Core retail inflation rose from 6.3 per cent in September to 6.5 per cent in October even as the overall rate of price rise eased from 7.41 per cent to 6.77 per cent, indicating price pressures will sustain longer than expected.
The rate of core price rise has been over five per cent for over two years now and remained over six per cent for five months till October in the current financial year.
Core inflation refers to the rate of price rise in non-food and non-fuel items. Food and fuel prices are considered volatile and hence core inflation represents the non-volatile nature of inflation.
As such, it becomes difficult to bring down inflation if the core part of it remains elevated.
Madan Sabnavis, chief economist at the Bank of Baroda, said core inflation is largely driven by products that have a maximum retail price (MRP) and once they increase they rarely come down even when prices of inputs are correct.
"Hence, it tends to get embedded in the system. For example higher steel prices push up prices of automobiles. But once steel prices come down, rarely do auto prices recede," he said.
Vivek Kumar, economist at QuantEco Research, said there is strong evidence of transmission between non-core and core WPI inflation. Not only the correlation coefficient stands at a high level of 82 per cent in this case, the pass-through is seen to be near instantaneous with a lag of up to one month.
In contrast, the transmission between non-core and core CPI inflation is moderate, he said, adding the correlation coefficient stands at 40 per cent with peak impact happening with a lag of six months.
While non-core CPI inflation has moderated from its recent peak of 8.9 per cent in April to seven per cent in October, core inflation has remained sticky in the 6.1-6.5 per cent range.
"Since the transmission of intra price pressure within CPI usually takes about six months, we can expect the process to start unfolding sometime in the second half of 2022-23 in a gradual manner," Kumar said.
However, it would not be surprising if the transmission takes more than usual as the recent economic recovery post the third wave of Covid is spearheaded by services rather than manufacturing, he said.
ICRA chief economist Aditi Nayar said the rise in the core inflation has been driven by multiple factors, including input price pressures for clothing, rebound in demand for services as well as transmission of headline inflation into categories like housing rentals.
Clothing inflation inched down in October but remained elevated at 9.78 per cent in October from 9.90 per cent in September. Inflation in clothing remained over 10 per cent in both these months in rural India.
Among services, similarly inflation in recreation and amusement also fell but remained above six per cent at 6.05 per cent in October compared to 6.28 per cent in September. On the other hand, inflation in personal care and effects rose from 6.81 per cent in September to 7.03 per cent in October.
Sabnavis said the fear of headline inflation transmitting into core inflation is palpable in India.
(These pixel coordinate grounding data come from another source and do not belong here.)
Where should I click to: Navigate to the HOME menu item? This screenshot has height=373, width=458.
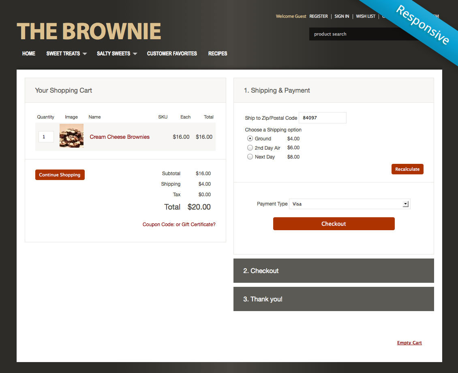click(28, 53)
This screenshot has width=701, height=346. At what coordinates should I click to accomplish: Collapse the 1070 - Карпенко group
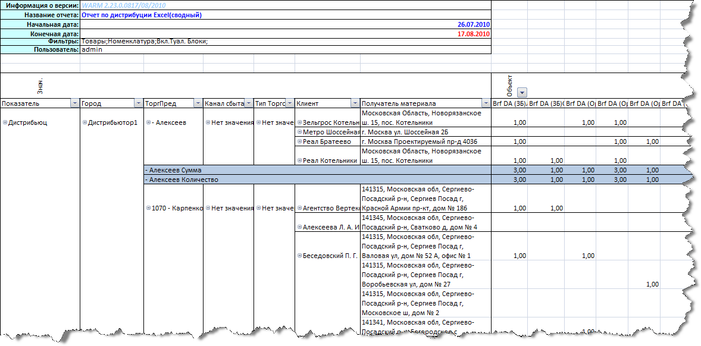[148, 208]
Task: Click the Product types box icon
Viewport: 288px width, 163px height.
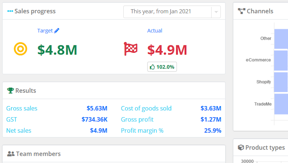Action: pos(241,148)
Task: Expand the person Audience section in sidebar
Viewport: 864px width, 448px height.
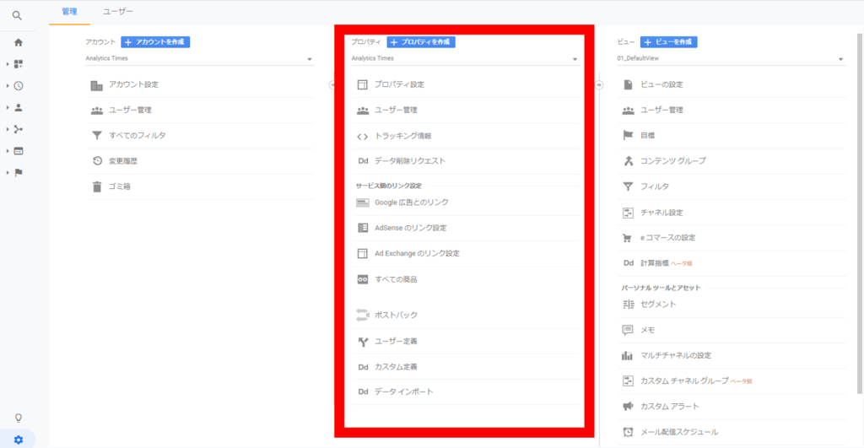Action: 18,107
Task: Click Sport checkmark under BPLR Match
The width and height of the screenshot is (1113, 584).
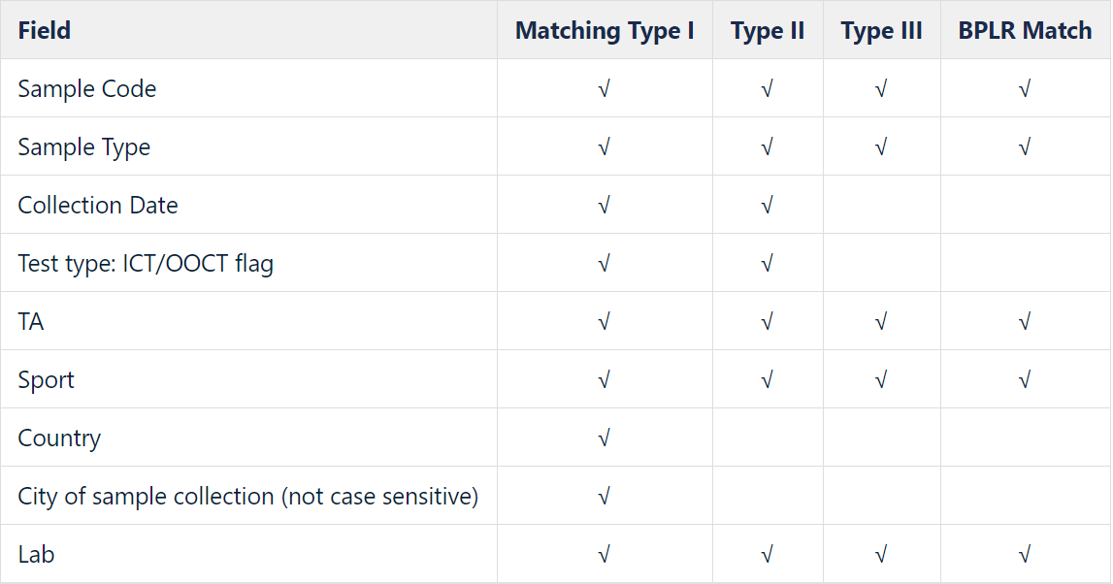Action: point(1025,379)
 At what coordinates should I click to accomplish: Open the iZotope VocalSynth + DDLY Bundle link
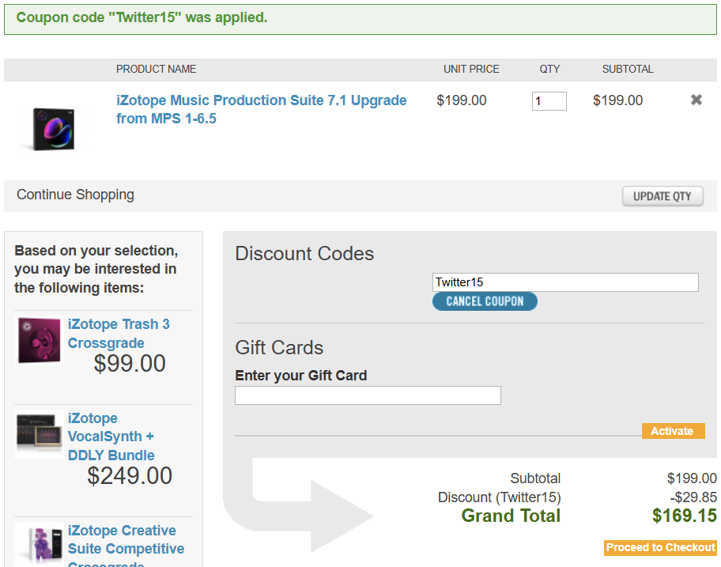[111, 437]
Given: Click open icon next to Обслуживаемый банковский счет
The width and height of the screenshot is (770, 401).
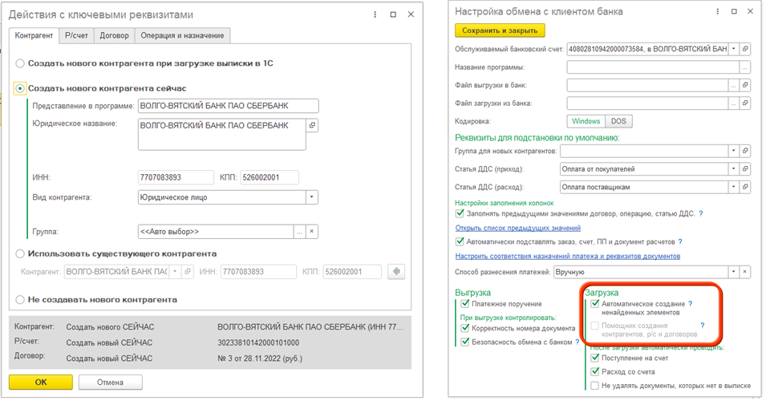Looking at the screenshot, I should pos(745,49).
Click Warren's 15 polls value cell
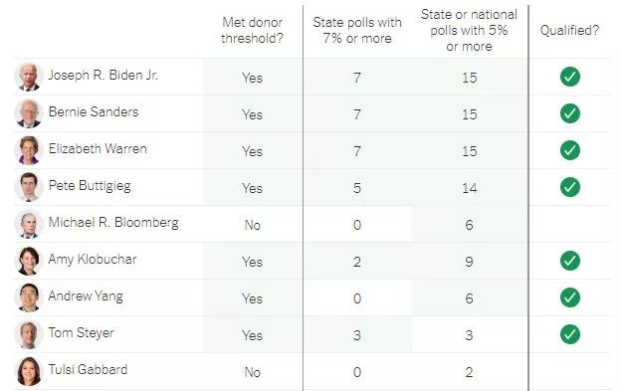622x391 pixels. click(470, 151)
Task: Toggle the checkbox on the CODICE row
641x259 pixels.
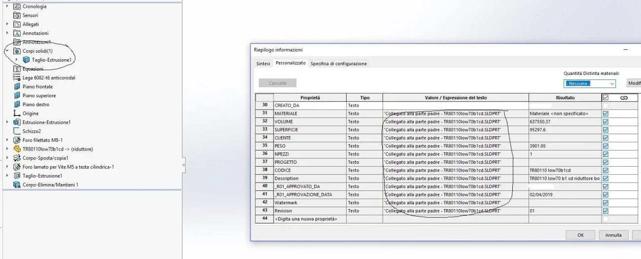Action: pos(605,170)
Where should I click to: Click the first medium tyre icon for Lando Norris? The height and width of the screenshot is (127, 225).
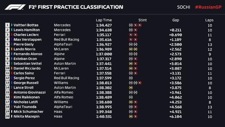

The International Monetary Fund (IMF) in its Regional Economic Outlook for Asia and Pacific released last month said core inflation has risen in the region and its persistence—driven by inflation expectations and wages—must be closely monitored.
It also said the dollar has strengthened against most major currencies in the region as the Federal Reserve raises interest rates and signals further hikes to come. Most Asian emerging market currencies have lost between 5 percent and 10 percent of their value against the dollar this year, while the yen has depreciated by more than 20 percent.
These recent depreciations have started passing through to core inflation across the region, and this may keep inflation high for longer than previously expected, said the IMF.